Currently, the stability of calcium tartrate is often estimated based on the calcium concentration found in wine. Many publications indicate 80 mg/L for white and rosé wines and 60 mg/L for red wines as threshold values above which wine is considered unstable, but these values should be considered with some reservations [
5]. For example, red wine with a calcium content of 60 mg/L and a pH of less than 3.5 does not produce any precipitate, whereas at a pH of 3.7 or higher, it is very likely to form abundant sediments of crystals [
5]. At pH values greater than 3, the percentage of ions in the T
2− form increases until reaching a maximum value at a pH of about 6.5 [
16]. It is known that the stability of CaT cannot be predicted from a cold stability test and that wines subjected to CaT precipitation are almost impossible to stabilize, even if kept at low temperatures for long periods [
10]. Traditionally, attempts to assess the stability of wine with respect to CaT precipitation were based on the calculation of a wine concentration product and its comparison with the solubility product [
17,
18]. This approach is recognized as having little value as a predictor of CaT instability [
19]. One major limitation to the use of the concentration product approach relates to the method of determining the calcium concentration. Generally, the calcium concentration is measured by atomic absorption spectrophotometry, which overestimates the actual ionized calcium concentration [
20]. An alternative approach for assessing the potential instability of wine with respect to calcium tartrate precipitation is based on the so-called mini-contact process [
19,
21]. In this procedure, the wine is stirred in the presence of CaT seed crystals while the conductivity of the solution is monitored. A decrease in conductivity indicates the loss of CaT from the wine. The procedure is time-consuming and is highly dependent on the quality of the seed crystal surface. Although KHT and CaT share similar crystallization systems, the addition of potassium bitartrate crystals does not induce calcium tartrate crystallization. However, the crystallization of CaT can induce the crystallization of KHT [
22] or even facilitate the simultaneous stabilization of both KHT and CaT [
13]. Therefore, the more specific method developed by Abguéguen and Boulton [
7] was used. This method uses micronized calcium tartrate as a precipitation nucleus to induce the precipitation of calcium tartrate when its concentration in wines is above the saturation point. By determining the variation in wine calcium levels due to precipitation, a more specific measure of calcium tartrate instability can be obtained.

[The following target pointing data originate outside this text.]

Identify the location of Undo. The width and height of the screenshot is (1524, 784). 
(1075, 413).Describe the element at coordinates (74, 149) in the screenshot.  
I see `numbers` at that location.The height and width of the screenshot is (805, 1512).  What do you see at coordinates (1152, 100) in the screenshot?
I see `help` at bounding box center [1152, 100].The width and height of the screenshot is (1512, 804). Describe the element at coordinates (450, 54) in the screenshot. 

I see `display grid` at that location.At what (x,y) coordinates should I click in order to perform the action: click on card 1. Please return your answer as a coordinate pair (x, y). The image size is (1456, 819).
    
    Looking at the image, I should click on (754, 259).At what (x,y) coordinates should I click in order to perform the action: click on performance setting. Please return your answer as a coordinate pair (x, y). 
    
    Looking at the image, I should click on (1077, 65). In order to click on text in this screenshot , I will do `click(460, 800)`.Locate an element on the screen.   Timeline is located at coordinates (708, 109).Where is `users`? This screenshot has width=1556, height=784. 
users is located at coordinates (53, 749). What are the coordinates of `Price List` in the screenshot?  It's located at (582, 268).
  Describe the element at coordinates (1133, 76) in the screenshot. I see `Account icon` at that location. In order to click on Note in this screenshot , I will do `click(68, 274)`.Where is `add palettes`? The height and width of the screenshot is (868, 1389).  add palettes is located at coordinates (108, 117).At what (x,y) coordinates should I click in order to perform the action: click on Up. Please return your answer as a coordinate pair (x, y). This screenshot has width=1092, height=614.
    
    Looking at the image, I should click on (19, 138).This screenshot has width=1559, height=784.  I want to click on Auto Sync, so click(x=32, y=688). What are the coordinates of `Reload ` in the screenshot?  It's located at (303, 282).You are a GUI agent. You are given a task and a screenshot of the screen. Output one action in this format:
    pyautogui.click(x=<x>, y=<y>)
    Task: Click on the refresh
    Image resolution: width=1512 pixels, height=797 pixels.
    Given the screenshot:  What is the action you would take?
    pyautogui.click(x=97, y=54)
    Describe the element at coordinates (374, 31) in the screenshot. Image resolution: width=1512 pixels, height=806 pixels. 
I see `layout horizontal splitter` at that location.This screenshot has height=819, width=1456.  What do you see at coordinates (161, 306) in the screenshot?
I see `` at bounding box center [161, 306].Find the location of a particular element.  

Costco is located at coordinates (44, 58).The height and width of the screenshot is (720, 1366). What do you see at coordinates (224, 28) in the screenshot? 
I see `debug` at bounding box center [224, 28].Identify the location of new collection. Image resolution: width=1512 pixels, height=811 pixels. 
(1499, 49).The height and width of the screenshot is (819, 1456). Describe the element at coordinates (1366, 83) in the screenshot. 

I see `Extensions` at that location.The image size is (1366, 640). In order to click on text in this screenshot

Traditionally, CaT instability in wine is addressed by removing calcium through electrodialysis [
23,
24] or treatment with cation-exchange resins [
24,
25], by adding D,L-tartaric acid to remove calcium by forming calcium D,L-tartrate [
24,
25], or by adding micronized calcium tartrate [
24]. However, there are some limitations to these technologies, such as long processing times and expensive equipment. Enological stabilizing additives, which offer the advantages of simple operation and low cost, have been used. Stabilizing additives in wine that are allowed by the EU and OIV and are efficient for calcium tartrate instability include metatartaric acid [
24] and sodium carboxymethylcellulose [
24]. Nevertheless, metatartaric acid is a short-term solution because, over time, it can slowly hydrolyze into tartaric acid, which can increase the risk of precipitation [
12,
26,
27]. These additives are also used for potassium hydrogen tartrate instability [
24], but potassium polyaspartate, another widely used additive for potassium hydrogen tartrate instability, has been described as increasing calcium tartrate instability in unstable wines [
28]. Therefore, evaluating alternative natural calcium tartrate stabilizers is important for expanding the range of available options for calcium tartrate stabilization in wines. Considering the chemical characteristics of alginic acid, such as its strong anionic character and affinity for calcium ions, this polysaccharide was studied for the first time to evaluate its potential to stabilize calcium tartrate. This polysaccharide is already authorized for use in the clarification of wines with no application limit [
24] and is considered a processing aid by the OIV, making it a clean-label option for calcium tartrate stabilization.